▶ _PASSAGE TO READ_
For the first time, scientists have determined the complete sequence of a human chromosome, namely the X chromosome, from ‘telomere to telomere’. This is truly a complete sequencing of a human chromosome, with no gaps in the base pair read and at an unprecedented level of accuracy.
A step closer towards the complete blueprint of a human being
The Human Genome Project was a 13-year-long, publicly funded project initiated in 1990 with the objective of determining the DNA sequence of the entire human genome.
Although the project was met with initial skepticism by scientists and non-scientists alike, the overwhelming success of the Human Genome Project is readily apparent. Not only did it usher in a new era in medicine, but it also led to significant advances in DNA sequencing technology.
When the Human Genome Project was finished, its running costs tallied $2.7 billion of taxpayers’ money. Today, a human genome can be sequenced for less than $200 — that’s a 13.5-million-fold reduction in cost. And, it’s still going down.
However, despite its resounding success, the human genome sequencing is still incomplete, as still unknown regions of the genome could not be finished due to technical reasons.

▶ _EXERCISE SET_
1) Using the passage on chromosome sequencing, explain why the human genome sequence remains incomplete despite the success of the Human Genome Project. Answer in one to three sentences.
2) According to the passage on chromosome sequencing, what was the total running cost of the Human Genome Project?
3) Resume the passage on sequencing the human X chromosome, starting right after its final sentence.
The listing that comes next is separate material and has no connection to the passage on chromosome sequencing.

▶ _DATA SECTION_
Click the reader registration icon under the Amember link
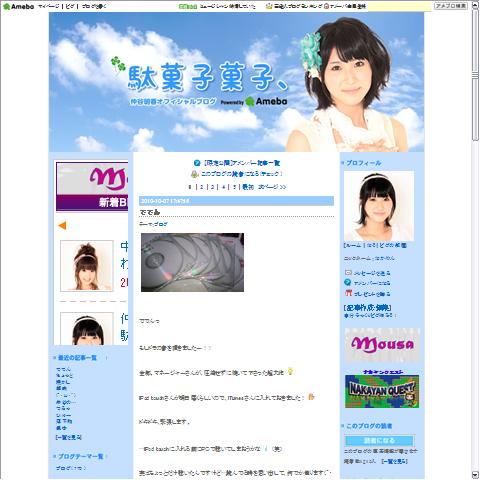 194,174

▶ _RESPONSES IN ORDER_
1) Some regions of the genome could not be finished because of technical reasons. Those regions are still unknown, so the sequence has gaps.

2) Its running costs came to $2.7 billion of taxpayers' money.

3)
These gaps in the genome have been gradually filled as technically improved after the Human Genome Project was officially over in 2003.
But, until last year, there were still 100 or so regions that were yet unknown. Now, some of these regions have been brought to light, helping to complete the sequencing of the human X chromosome.
The X chromosome is one of two sex-determining chromosomes passed down from parent to child. A zygote that receives two X chromosomes – one from each parent – will grow into a female, while an X and a Y chromosome result in a male.
According to Karen Miga, a research scientist at the UC Santa Cruz Genomics Institute, this was all possible thanks to new sequencing technologies that enable “ultra-long reads,” such as the nanopore sequencing technology.
In the initial stages of the Human Genome Project, scientists could read 500 bases at a time, or 500 letters per sequence. In the mid-2000s, the amount of DNA that could be read at a time was reduced (100-200 bases), but the accuracy of technology increased. Then around 2010, new technology came on the market that could read 1,000-10,000, and now more recently 100,000 or more bases at a time thanks to nanopore technology.
Nanopore tech involves funneling single molecules of DNA through a tiny hole. Changes in current flow determine the genetic sequencing.
“These repeat-rich sequences were once deemed intractable, but now we’ve made leaps and bounds in sequencing technology,” Miga said. “With nanopore sequencing, we get ultra-long reads of hundreds of thousands of base pairs that can span an entire repeat region, so that bypasses some of the challenges.”
The technique itself was very simple: simply collect as much of these bases that scientists could from a single cell line of interest.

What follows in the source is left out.